=== Task prompt ===
An identical transcription of the records is required.

=== Records supplied ===

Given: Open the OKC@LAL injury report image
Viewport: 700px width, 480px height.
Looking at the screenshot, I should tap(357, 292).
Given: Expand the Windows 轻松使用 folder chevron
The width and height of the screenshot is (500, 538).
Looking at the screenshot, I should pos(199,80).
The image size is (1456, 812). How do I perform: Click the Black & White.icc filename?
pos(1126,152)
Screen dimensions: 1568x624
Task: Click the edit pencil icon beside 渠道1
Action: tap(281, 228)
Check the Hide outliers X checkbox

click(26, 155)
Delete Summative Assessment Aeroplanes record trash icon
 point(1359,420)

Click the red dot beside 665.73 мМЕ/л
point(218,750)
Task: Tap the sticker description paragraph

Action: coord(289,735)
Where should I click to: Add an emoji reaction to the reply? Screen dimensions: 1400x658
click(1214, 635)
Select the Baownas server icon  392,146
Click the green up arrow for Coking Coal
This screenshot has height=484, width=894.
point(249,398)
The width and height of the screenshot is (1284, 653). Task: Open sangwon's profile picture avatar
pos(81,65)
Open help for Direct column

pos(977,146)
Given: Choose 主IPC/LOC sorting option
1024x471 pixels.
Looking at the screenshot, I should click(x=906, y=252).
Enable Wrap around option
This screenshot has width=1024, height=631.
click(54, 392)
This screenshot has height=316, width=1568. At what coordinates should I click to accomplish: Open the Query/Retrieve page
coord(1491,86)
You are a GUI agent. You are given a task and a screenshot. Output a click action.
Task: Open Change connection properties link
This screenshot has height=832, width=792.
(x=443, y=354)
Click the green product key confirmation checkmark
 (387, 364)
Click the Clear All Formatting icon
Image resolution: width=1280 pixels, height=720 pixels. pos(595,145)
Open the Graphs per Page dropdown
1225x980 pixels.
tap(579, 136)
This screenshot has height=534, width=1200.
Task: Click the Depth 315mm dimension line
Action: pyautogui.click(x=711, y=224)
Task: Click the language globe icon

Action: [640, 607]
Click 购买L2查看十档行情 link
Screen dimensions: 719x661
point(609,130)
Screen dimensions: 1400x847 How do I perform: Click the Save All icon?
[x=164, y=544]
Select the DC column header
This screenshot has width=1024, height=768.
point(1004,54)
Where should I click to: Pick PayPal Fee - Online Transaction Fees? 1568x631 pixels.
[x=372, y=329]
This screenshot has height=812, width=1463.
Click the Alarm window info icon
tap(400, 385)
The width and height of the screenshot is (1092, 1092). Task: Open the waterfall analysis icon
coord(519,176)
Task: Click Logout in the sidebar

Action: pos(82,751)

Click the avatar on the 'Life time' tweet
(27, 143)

=== Result of this exercise ===
Given: Open the OKC@LAL injury report image
Viewport: 700px width, 480px height.
Looking at the screenshot, I should tap(357, 292).
Given: Expand the Windows 轻松使用 folder chevron
The width and height of the screenshot is (500, 538).
Looking at the screenshot, I should pos(199,80).
The image size is (1456, 812). How do I perform: Click the Black & White.icc filename?
pos(1126,152)
Screen dimensions: 1568x624
Task: Click the edit pencil icon beside 渠道1
Action: tap(281, 228)
Check the Hide outliers X checkbox

click(26, 155)
Delete Summative Assessment Aeroplanes record trash icon
 point(1359,420)

Click the red dot beside 665.73 мМЕ/л
point(218,750)
Task: Tap the sticker description paragraph

Action: coord(289,735)
Where should I click to: Add an emoji reaction to the reply? Screen dimensions: 1400x658
click(1214, 635)
Select the Baownas server icon  392,146
Click the green up arrow for Coking Coal
This screenshot has height=484, width=894.
point(249,398)
The width and height of the screenshot is (1284, 653). Task: Open sangwon's profile picture avatar
pos(81,65)
Open help for Direct column

pos(977,146)
Given: Choose 主IPC/LOC sorting option
1024x471 pixels.
Looking at the screenshot, I should click(x=906, y=252).
Enable Wrap around option
This screenshot has width=1024, height=631.
click(54, 392)
This screenshot has height=316, width=1568. At what coordinates should I click to accomplish: Open the Query/Retrieve page
coord(1491,86)
You are a GUI agent. You are given a task and a screenshot. Output a click action.
Task: Open Change connection properties link
This screenshot has height=832, width=792.
(x=443, y=354)
Click the green product key confirmation checkmark
 (387, 364)
Click the Clear All Formatting icon
Image resolution: width=1280 pixels, height=720 pixels. pos(595,145)
Open the Graphs per Page dropdown
1225x980 pixels.
tap(579, 136)
This screenshot has height=534, width=1200.
Task: Click the Depth 315mm dimension line
Action: pyautogui.click(x=711, y=224)
Task: Click the language globe icon

Action: [640, 607]
Click 购买L2查看十档行情 link
Screen dimensions: 719x661
point(609,130)
Screen dimensions: 1400x847 How do I perform: Click the Save All icon?
[x=164, y=544]
Select the DC column header
This screenshot has width=1024, height=768.
point(1004,54)
Where should I click to: Pick PayPal Fee - Online Transaction Fees? 1568x631 pixels.
[x=372, y=329]
This screenshot has height=812, width=1463.
Click the Alarm window info icon
tap(400, 385)
The width and height of the screenshot is (1092, 1092). Task: Open the waterfall analysis icon
coord(519,176)
Task: Click Logout in the sidebar

Action: pos(82,751)

Click the avatar on the 'Life time' tweet
(27, 143)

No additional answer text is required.